The patient’s symptoms continued to worsen over the proceeding weeks, causing him difficulty sleeping and the inability to go to work for several days at a time. After discussing the options, the patient decided to replace gabapentin with 100 mg pregabalin (Lyrica) twice daily, which was recently approved for PHN by the Food and Drug Administration. In the following weeks, the patient noticed a significant reduction in his PHN, with a decrease in pain scale score from 10 to 5. Using Lyrica, the frequency of burning, stinging, and itching episodes went from constant to a few times a week. The patient was also able to resume normal activities and sleep without significant pain or numerous disruptions. The patient’s PHN continued to improve without the need for further management, and his rash receded. However, a few blisters reappeared, leading to a few episodes of severe pain. Despite the resurgence of his PHN, the patient described the pain as less severe than his first episodes and noted that his pain was improving overall.
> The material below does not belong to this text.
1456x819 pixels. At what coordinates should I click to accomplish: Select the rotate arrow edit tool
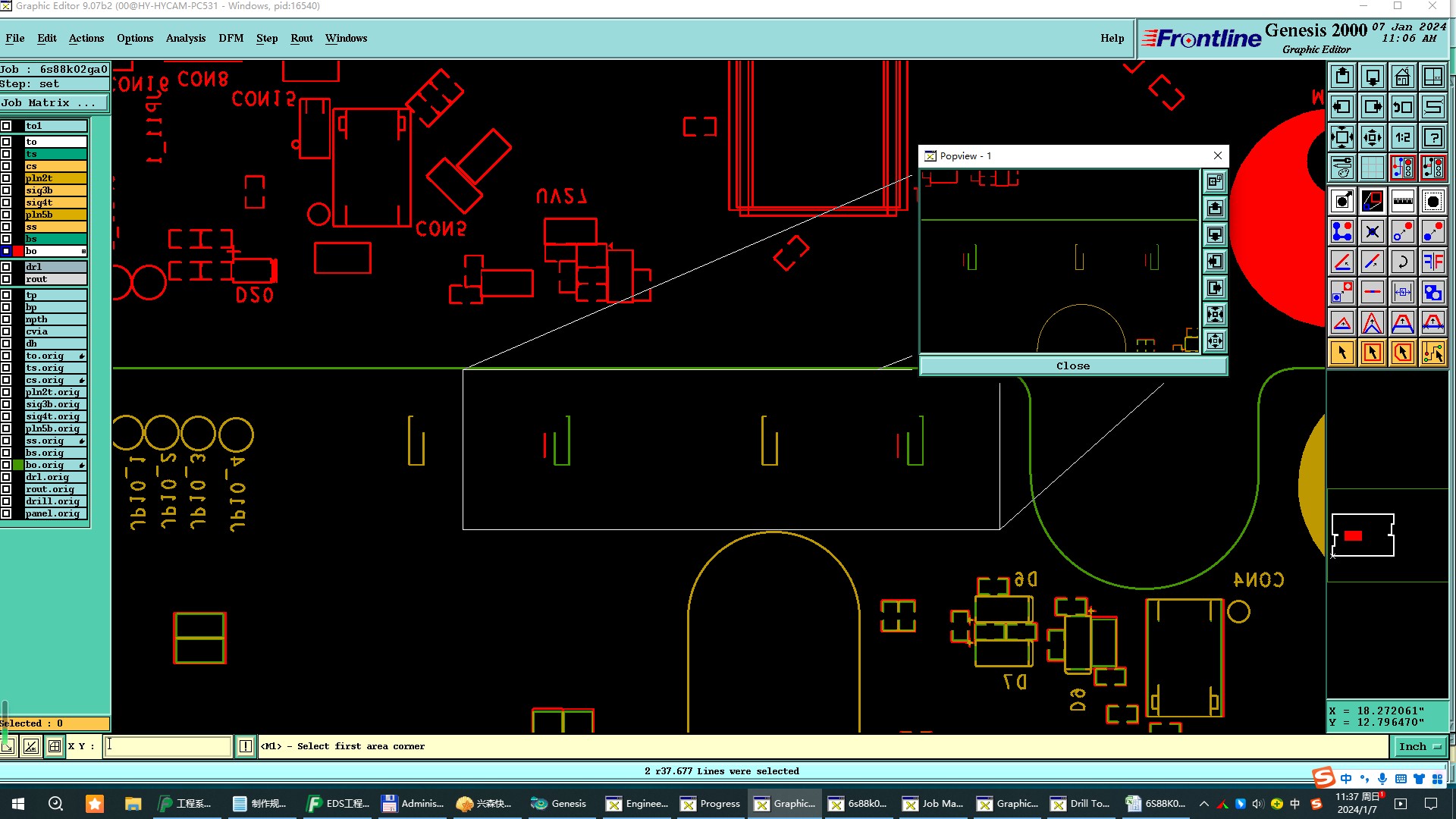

He was subsequently prescribed 50 mg oral capsules of tramadol four times per day; his 100 mg oral capsule of Lyrica was increased from two to three times per day.
DISCUSSION
Pain management for acute and chronic conditions includes multiple agents, such as opioids and nonsteroidal anti-inflammatory drugs.3 However, opioids have many adverse side effects, and nonsteroidal anti-inflammatory drugs can potentiate gastrointestinal bleeding and renal toxicity.3 In recent years, pregabalin has become an attractive pharmacological agent for the management of chronic neuropathic pain.3 As a successor of gabapentin, pregabalin is a lipophilic gamma-amino-butyric acid analog with several neurological effects.3 Clinically, pregabalin requires less frequent dosing and is more potent, thereby reducing dose-related adverse effects and improving clinical outcomes.3 Pregabalin reduces neuropathic pain by reducing the hyperexcitability of dorsal horn neurons, allowing for reduced opioid consumption and opioid-related adverse effects.3–8 Given the limited therapeutic treatments for PHN, pregabalin has also been shown to be a cost-effective alternative for patients who fail to respond to gabapentin.9,10 Pregabalin was previously a controlled substance in the United States because clinical studies showed that some patients experience euphoria with pregabalin.11 However, pregabalin has shown increased opioid-sparing effects with a reduction in opioid-related adverse events.12 As a result, the Food and Drug Administration recently approved multiple applications for generics of Lyrica for the management of neuropathic pain.13 Given its effectiveness in reducing neuropathic pain, Lyrica should be considered for patients resistant to other forms of pain management.